Ethel Harris & Alfred Wilson Smart, The Sunday Tines, March 12, 1911
THIS week from the archives at the Vincent Local History Centre: A look back at bigamy, a now-rare crime that was once a commonly reported malfeasance in the newspapers of olde.
A PERTH man was recently charged with bigamy, which is the act of going through a marriage ceremony despite being already married.
Bigamy is a crime in Australia and carries a penalty of up to five years’ imprisonment.
While bigamy cases are rare today, old newspapers before no-fault divorce was introduced in the 1970s were filled with stories of men and women charged with or accused of bigamy.
In 1911, one of the most scandalous bigamy cases in Western Australia took place in Cowle Street, West Perth.
At the centre of the case was Alexander Alfred Smart.
Smart, who went by several aliases including Alfred Wilson, worked as a carrier or carter at the Hoskins and Co. foundry on Murray Street, Perth.
He came to Perth from Victoria in the late 1890s, like many ‘othersiders’ lured by the prospect of gold.
He left behind a wife and five children, who he sent money to and occasionally visited in Eltham, Victoria.
In 1910, he was living with Ethel Harris in Cowle Street where they were known to locals as Mr and Mrs Wilson.
Harris was born in Ballarat and moved to Boulder in Western Australia with her family in the early 1900s.
Around the age of 20, she met Smart in Perth who wrote to her father asking for Ethel’s hand in marriage.

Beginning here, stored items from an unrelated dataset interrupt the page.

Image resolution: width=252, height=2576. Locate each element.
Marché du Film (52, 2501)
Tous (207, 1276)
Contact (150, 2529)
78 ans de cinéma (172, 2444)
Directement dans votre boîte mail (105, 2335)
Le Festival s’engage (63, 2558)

While there was no official record of a marriage having taken place, the couple lived as husband and wife.
Harris was described by her West Perth neighbours as a ‘quiet, respectable woman who kept to herself’.
Unbeknown to Harris, Smart was also dating a young woman named Mary Pemberthy, who he promised to marry when she turned 21.
Pemberthy married Alfred William Smyth (an alias for Smart) at St John’s Church in West Perth on 15 March 1910.
The Cowle Street neighbours later testified that they last saw Harris right before the wedding in March 1910.
After their wedding, Smart and Pemberthy lived together in the cottage in Cowle Street where he had formerly resided with Harris.
Smart told his neighbours that Harris had moved to the eastern states.
Months later, the suspicious neighbours together with Harris’ family in Boulder raised their concerns about her disappearance with the police.
Smart was questioned and subsequently charged with bigamy for his marriage to Pemberthy.
He was sentenced to two years in prison with hard labour in Fremantle Gaol.
While imprisoned, police began a more intensive search for Harris’ body assisted by several local Aboriginal trackers.
They eventually located skeletal remains of a woman resembling Harris who had been bludgeoned to death at the foundry where Smart worked and buried under the forge.
Smart was charged with murder but pleaded his innocence.
His trial in March 1911 attracted large crowds scandalised by the bigamy-murder plot and by his calm, unruffled demeanour in the witness box.
Smart was found guilty and executed at Fremantle Prison on 7 March 1911.